• Task details
With the pictures set aside, reproduce each entry precisely as it reads.

__________

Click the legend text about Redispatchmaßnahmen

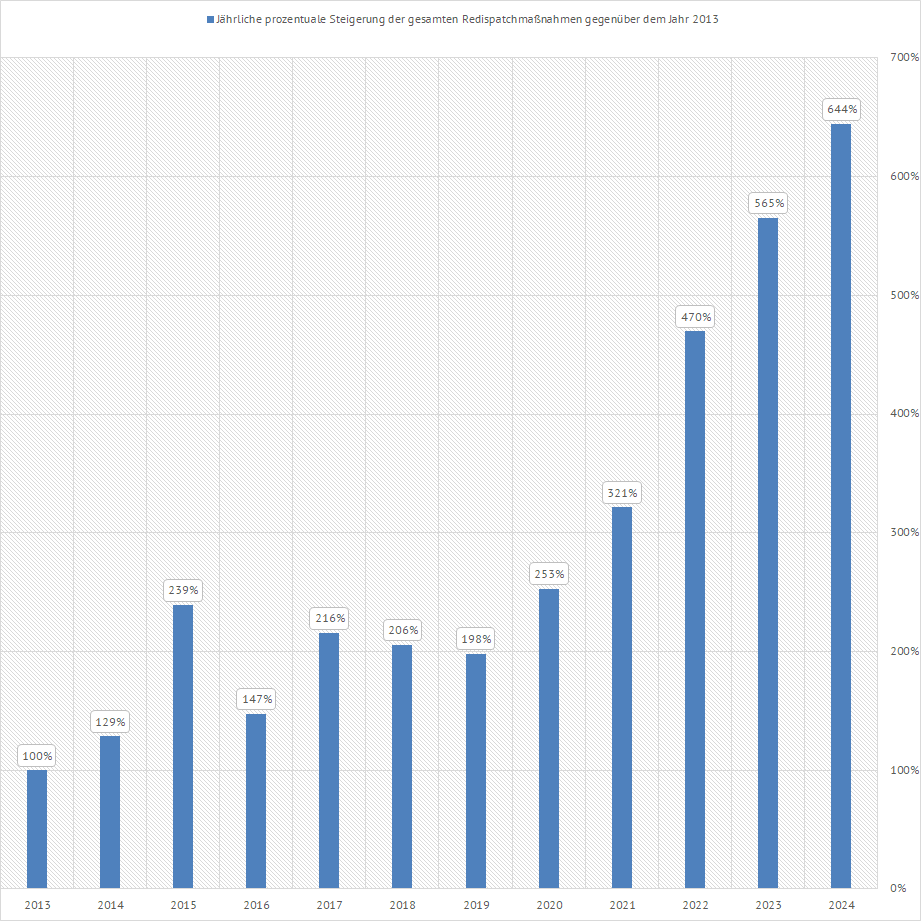(467, 20)
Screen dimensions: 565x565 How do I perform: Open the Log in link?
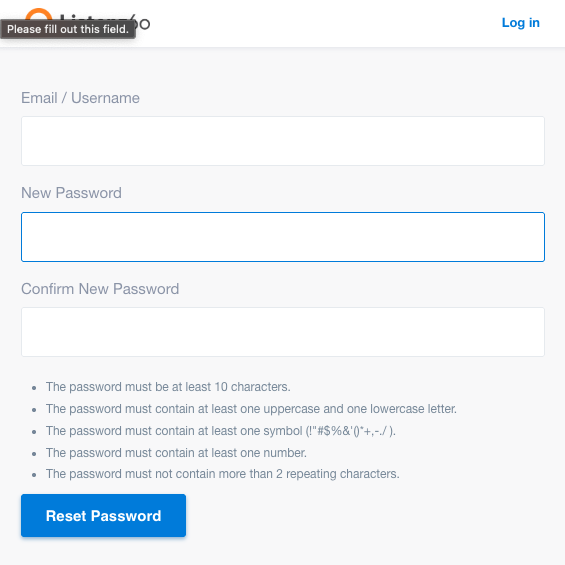(x=520, y=23)
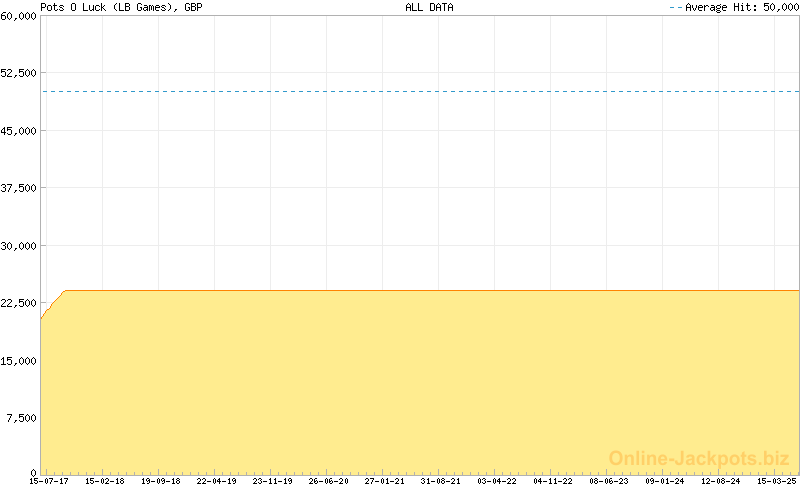Click the 31-08-21 date label
The image size is (800, 490).
[x=440, y=481]
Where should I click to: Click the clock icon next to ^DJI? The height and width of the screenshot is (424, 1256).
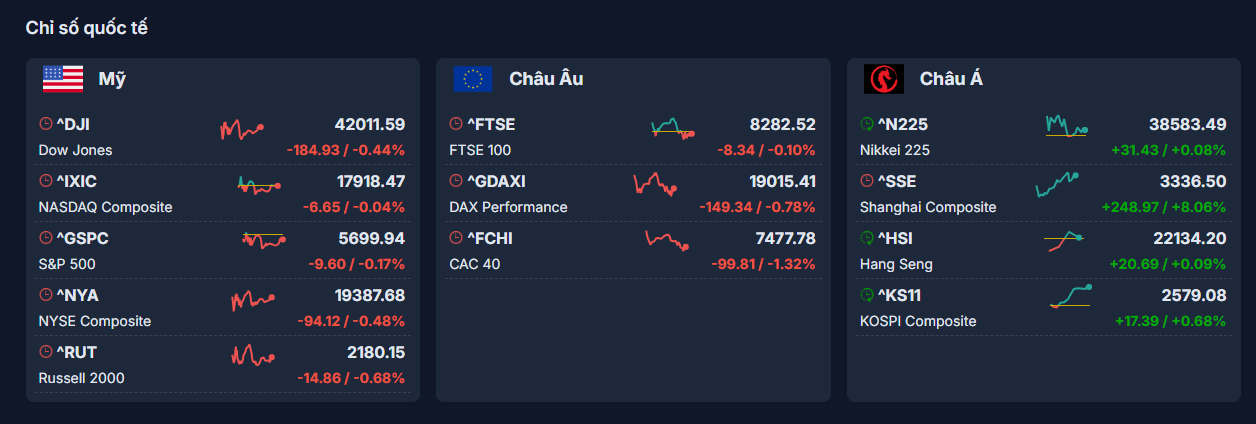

__________

• Final answer
Click the legend text about Redispatchmaßnahmen

(467, 20)
Screen dimensions: 565x565 How do I perform: Open the Log in link?
(x=520, y=23)
Click the 31-08-21 date label
The image size is (800, 490).
[x=440, y=481]
Where should I click to: Click the clock icon next to ^DJI? The height and width of the screenshot is (424, 1256).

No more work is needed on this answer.